- _The problem_
Only the lines of the data holding the string "width" need to be returned.

Stored data entries:
----------
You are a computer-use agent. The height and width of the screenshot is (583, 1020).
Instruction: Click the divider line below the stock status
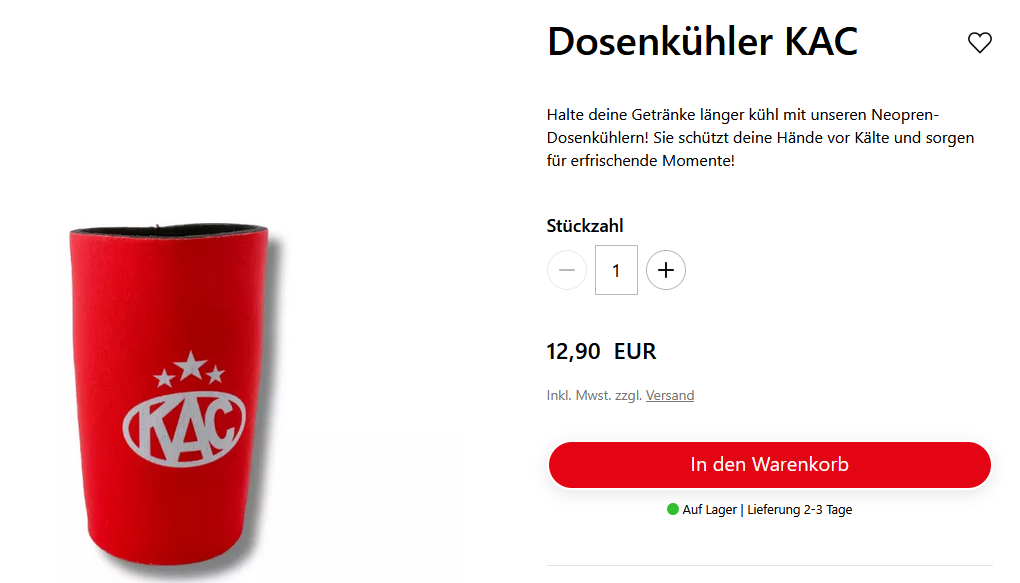click(x=770, y=565)
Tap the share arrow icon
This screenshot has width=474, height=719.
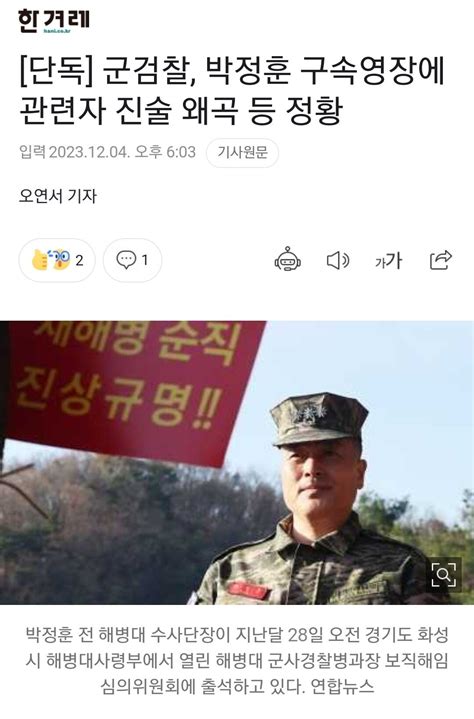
----------
- _Finished task_
You are a computer-use agent. The height and width of the screenshot is (583, 1020).
This screenshot has width=474, height=719.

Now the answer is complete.